Jitu Brown, married and father of one child, is the National Director for the Journey for Justice Alliance, a network of grassroots organizations in over 30 cities organizing for community driven school improvement; and was formerly the education organizer for the Kenwood Oakland Community Organization (KOCO). Born and raised in the Rosemoor neighborhood on the far South Side of Chicago, Brown is a product of Chicago Public Schools. He studied at Eastern Arizona College and Northeastern Illinois University, majoring in communications with a minor in Spanish.

Brown started volunteering with KOCO in 1991, became a board member in 1993 and for several years served as the organization’s board president. He joined the staff as education organizer in 2006. He has organized in the Kenwood Oakland neighborhood for over 22 years bringing community voices to the table on school issues. He helped develop the Mid-South Education Association, a grassroots advocacy group made up of administrators, parents, teachers, young people and local school council (LSC) members to meet the needs of schools in the area. They were the first group to certify parents as LSC facilitators, which has become a model being replicated across the city of Chicago. KOCO has served as a resource for organizations nationwide, dealing with school closings and the elimination of community voice from the decision-making process. In 2015, He was the organizer and participant in the historic Dyett High School Hunger Strike, which lasted for 34 grueling days, and resulted in the re-opening of Dyett as an open-enrollment, neighborhood school with over $16 million in new investments.

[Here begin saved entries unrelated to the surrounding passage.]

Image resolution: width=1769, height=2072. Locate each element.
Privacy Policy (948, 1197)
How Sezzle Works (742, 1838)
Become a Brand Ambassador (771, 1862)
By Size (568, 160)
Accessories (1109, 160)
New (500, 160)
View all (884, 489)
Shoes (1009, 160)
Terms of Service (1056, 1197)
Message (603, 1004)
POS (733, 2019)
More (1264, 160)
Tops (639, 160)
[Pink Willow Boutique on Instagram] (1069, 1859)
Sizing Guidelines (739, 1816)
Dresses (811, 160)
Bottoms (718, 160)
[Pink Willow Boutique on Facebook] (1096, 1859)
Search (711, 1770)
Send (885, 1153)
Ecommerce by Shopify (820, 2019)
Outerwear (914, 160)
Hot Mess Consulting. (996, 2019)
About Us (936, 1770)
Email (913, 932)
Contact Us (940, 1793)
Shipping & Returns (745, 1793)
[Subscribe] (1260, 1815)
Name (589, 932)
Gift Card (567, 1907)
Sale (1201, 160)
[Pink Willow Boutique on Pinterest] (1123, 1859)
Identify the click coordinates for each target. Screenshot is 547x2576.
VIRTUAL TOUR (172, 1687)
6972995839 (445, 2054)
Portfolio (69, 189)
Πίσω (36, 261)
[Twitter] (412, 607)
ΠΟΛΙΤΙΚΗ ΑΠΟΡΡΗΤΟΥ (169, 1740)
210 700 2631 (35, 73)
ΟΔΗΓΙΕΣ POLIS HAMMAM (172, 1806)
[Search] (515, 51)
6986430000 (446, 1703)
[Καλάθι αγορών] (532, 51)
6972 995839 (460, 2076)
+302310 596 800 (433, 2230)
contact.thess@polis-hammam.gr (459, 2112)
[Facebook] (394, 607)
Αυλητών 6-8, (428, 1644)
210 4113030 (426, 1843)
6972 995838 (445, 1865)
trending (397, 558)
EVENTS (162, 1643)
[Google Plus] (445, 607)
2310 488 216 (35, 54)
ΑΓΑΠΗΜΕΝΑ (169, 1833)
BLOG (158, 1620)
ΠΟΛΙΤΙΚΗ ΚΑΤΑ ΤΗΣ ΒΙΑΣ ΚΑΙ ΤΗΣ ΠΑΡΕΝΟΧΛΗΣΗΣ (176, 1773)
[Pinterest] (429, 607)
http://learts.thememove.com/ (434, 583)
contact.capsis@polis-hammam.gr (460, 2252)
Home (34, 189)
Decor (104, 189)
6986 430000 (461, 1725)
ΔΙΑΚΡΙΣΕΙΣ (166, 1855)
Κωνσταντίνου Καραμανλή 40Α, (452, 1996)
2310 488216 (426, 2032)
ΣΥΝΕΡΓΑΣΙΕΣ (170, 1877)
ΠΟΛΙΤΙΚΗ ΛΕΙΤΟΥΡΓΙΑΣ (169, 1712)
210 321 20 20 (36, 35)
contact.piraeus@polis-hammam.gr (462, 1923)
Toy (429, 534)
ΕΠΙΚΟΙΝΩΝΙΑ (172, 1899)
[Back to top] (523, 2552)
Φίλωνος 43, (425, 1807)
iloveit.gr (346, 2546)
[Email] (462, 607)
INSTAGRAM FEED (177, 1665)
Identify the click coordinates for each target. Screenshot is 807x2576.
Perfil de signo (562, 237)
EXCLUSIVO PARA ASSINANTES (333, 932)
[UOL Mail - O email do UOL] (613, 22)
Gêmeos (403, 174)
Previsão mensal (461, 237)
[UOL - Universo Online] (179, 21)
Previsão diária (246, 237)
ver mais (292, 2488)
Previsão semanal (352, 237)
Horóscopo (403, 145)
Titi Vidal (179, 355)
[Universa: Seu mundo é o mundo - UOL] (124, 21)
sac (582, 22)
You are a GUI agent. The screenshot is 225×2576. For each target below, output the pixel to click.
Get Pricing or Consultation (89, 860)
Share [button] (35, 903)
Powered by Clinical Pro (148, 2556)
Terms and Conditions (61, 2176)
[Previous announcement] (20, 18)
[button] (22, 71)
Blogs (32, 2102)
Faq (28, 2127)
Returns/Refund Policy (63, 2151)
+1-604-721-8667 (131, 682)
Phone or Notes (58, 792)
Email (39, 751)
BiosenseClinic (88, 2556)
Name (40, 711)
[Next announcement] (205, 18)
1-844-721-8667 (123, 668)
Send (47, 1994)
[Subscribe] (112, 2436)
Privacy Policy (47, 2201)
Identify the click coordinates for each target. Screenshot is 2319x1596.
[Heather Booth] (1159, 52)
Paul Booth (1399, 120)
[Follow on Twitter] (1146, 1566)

For 10 years, Brown taught African-American history at St. Leonard’s Adult High School, the only accredited high school in that nation that exclusively serves people who have been formerly incarcerated. He has been published in the national education magazine Rethinking Schools, the Washington Post, New York Times, and appeared in Ebony magazine and on several national and local talk shows. He is a Public Voices Fellow for the Ford Foundation’s Op-ed Project and a Senior Fellow for Racial Equity with the Atlantic Institute.